Tuesday, October 25, 2016

Mark Carlson, owner of guide dog Musket, has written a very good memoir about his blindness and about working with Musket. He describes what a guide dog does, how they lead a blind owner, and even how they understand traffic lights. Guide dogs are smart, loyal and well-trained, but each dog has its own personality. Musket is proof of this. In this book, Musket also has his say.

Mark is a blind writer, historian, and docent at the San Diego Air and Space Museum. He and his father and brother are all blind due to Usher's Syndrome, a hereditary eye disease.

The writing style is straightforward and matter-of-fact, making it an easy book to follow. My only "confession" would be that I thought the book would be more from the dog's point of view. However, Musket DOES have his say, and makes smart remarks throughout the book—especially if it had anything to do with food.

The book opens before Mr. Carlson receives his guide dog, with some discussion of what it means to be blind. The author is able to see shapes, and movements, but not much more. He doesn't really care what label is applied to him; blindness is just a part of who he is. To Mark, the most important sense is a sense of humor.

The book touches upon many issues related to blindness, and disability, aside from the narrative regarding the dog. Some of these include travel, advocacy, assistive technology, the need for respect instead of pity, and general attitudes towards people with disabilities.

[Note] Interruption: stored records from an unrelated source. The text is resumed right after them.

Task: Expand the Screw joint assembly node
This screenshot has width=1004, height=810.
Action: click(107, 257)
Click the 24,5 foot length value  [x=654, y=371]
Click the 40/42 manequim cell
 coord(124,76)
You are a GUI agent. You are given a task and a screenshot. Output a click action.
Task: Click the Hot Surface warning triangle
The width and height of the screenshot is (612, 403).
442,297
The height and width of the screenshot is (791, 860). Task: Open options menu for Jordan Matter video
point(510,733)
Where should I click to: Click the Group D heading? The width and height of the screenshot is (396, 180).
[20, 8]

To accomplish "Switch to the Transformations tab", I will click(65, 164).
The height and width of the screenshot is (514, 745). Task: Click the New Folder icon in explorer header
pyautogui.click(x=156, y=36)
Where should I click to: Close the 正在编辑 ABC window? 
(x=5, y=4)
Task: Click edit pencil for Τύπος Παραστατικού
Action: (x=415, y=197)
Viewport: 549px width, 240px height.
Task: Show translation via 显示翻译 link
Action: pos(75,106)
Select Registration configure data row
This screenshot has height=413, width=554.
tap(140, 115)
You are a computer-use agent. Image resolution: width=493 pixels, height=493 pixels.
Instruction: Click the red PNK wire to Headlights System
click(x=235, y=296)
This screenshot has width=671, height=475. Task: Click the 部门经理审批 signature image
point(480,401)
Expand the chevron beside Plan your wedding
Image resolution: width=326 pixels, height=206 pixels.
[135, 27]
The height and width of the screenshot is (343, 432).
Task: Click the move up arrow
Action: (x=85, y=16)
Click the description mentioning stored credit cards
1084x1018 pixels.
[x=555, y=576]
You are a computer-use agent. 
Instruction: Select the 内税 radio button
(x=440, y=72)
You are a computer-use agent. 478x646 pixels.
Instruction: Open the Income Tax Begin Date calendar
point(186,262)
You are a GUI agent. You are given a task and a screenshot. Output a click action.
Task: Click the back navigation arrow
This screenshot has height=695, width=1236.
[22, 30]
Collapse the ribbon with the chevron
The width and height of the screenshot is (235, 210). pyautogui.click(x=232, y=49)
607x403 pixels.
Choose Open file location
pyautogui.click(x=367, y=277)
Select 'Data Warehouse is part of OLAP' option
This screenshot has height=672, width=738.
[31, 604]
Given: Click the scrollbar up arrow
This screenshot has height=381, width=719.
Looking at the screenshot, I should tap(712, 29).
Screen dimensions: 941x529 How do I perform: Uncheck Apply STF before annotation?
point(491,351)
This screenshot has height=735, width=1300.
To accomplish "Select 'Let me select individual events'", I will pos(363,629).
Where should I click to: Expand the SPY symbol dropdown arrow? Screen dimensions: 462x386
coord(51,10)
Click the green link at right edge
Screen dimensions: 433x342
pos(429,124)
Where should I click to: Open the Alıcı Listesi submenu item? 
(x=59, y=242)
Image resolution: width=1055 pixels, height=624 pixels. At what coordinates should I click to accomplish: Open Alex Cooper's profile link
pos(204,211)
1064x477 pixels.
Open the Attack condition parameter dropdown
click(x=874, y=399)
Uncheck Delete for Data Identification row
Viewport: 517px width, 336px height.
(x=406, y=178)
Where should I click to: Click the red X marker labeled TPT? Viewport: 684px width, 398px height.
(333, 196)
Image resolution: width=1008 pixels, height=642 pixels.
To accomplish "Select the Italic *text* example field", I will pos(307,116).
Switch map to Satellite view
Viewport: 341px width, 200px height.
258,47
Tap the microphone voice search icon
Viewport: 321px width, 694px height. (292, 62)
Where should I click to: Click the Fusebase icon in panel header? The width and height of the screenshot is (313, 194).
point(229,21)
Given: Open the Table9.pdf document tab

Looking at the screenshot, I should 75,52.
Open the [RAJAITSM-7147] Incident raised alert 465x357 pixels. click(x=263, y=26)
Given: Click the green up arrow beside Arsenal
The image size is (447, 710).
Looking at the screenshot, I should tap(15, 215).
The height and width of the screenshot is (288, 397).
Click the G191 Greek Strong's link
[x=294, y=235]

Some specific issues related to guide dogs included travel, traffic, treats (which Musket sought all the time), guide dog etiquette, and issues surrounding the inevitable time when the dog would be too old to work. There were ample examples regarding the issue that service animals are allowed anywhere. Throughout the book, the author uses humor, and comments from Musket to make the book more readable and enjoyable. It was readily apparent that Musket opened the world up for the author, as he was able to do things that he would otherwise not have been able to do. All in all, I would recommend this book as a good read, especially for those who have had no contact with service animals, or for those who might be considering one.